I wish I had found this forum weeks ago! I have never made props before and this forum has been an inspiration. So far I have made a Pumpkinrot inspired scarecrow, made some tombstones, and am currently working on a groundbreaker corpse. I love seeing all of your photos and am happy to have a place to come for information and inspiration!!


----------



## Pumpkin5 (Aug 8, 2010)

:jol: Welcome to the forum! This is the best place in the world for all of us Halloweenheads! How about posting some pictures of your props in the showroom? I love Pumpkinrot and would like to see your version.


----------



## Frighteners Entertainment (Jan 24, 2006)

welcome


----------



## Hauntiholik (May 17, 2006)

Welcome to the forum!


----------



## Monk (Aug 26, 2008)

welcome


----------



## ouizul1 (May 22, 2010)

Welcome to the herd!

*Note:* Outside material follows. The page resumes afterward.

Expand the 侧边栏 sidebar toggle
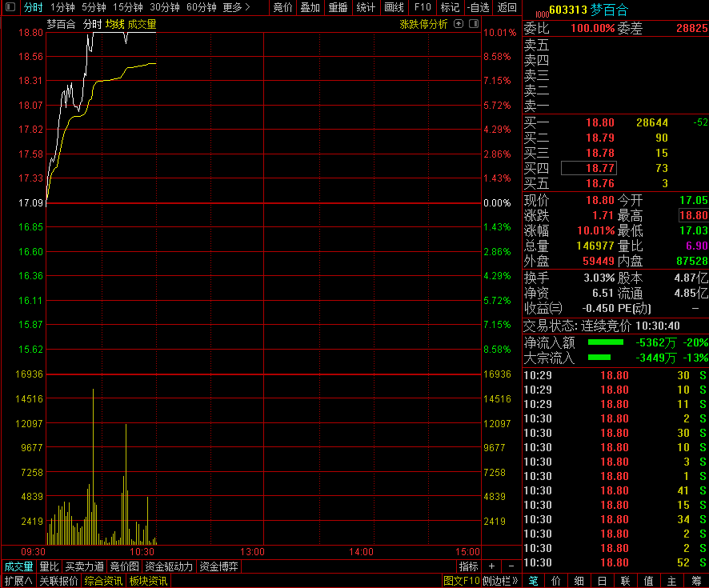This screenshot has width=709, height=588. coord(502,581)
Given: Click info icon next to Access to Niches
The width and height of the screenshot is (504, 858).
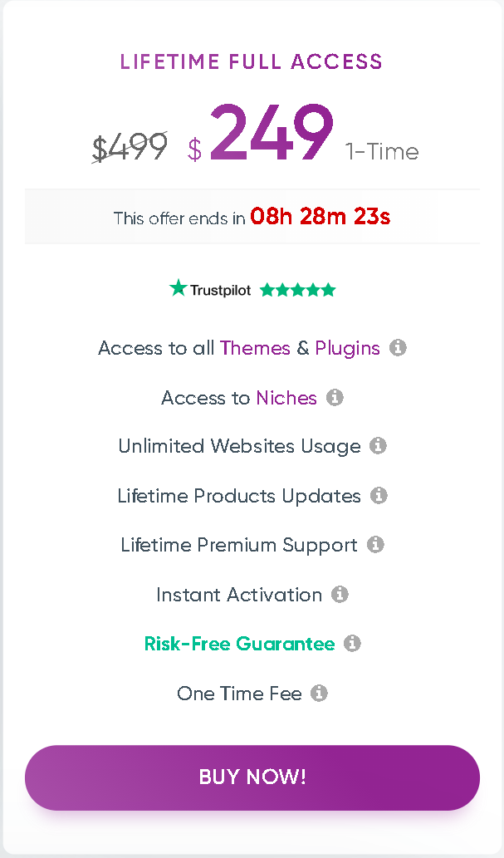Looking at the screenshot, I should coord(335,398).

And yes, yes...post some pics! I like seeing new takes on old things as much as seeing new things.


----------



## hedg12 (Jul 6, 2008)

Welcome!


----------



## bfrd22 (Sep 30, 2011)

Welcome


----------



## Spooky1 (Aug 25, 2008)

Welcome to the forum.


----------



## The Halloween Lady (Aug 18, 2010)




----------



## CreeepyCathy (Mar 28, 2009)

hey & welcome.


----------



## Lunatic (Oct 3, 2006)

Welcome to Haunt Forum!


----------



## Evil Queen (Mar 8, 2008)




----------



## MrGrimm (May 19, 2009)

Hey! Welcome to the forums!


----------



## Death's Door (Mar 22, 2006)

Hello and welcome to the forum!!!!


----------



## Halloween is my xmas (Oct 9, 2011)

Thanks for the welcome!!! Will be posting pics soon.


----------



## stick (Jan 21, 2009)

Hello and welcome


----------



## SPOOKY J (Nov 20, 2009)

Hello and Welcome!


----------



## scareme (Aug 29, 2006)

Hi and welcome to the forum.


----------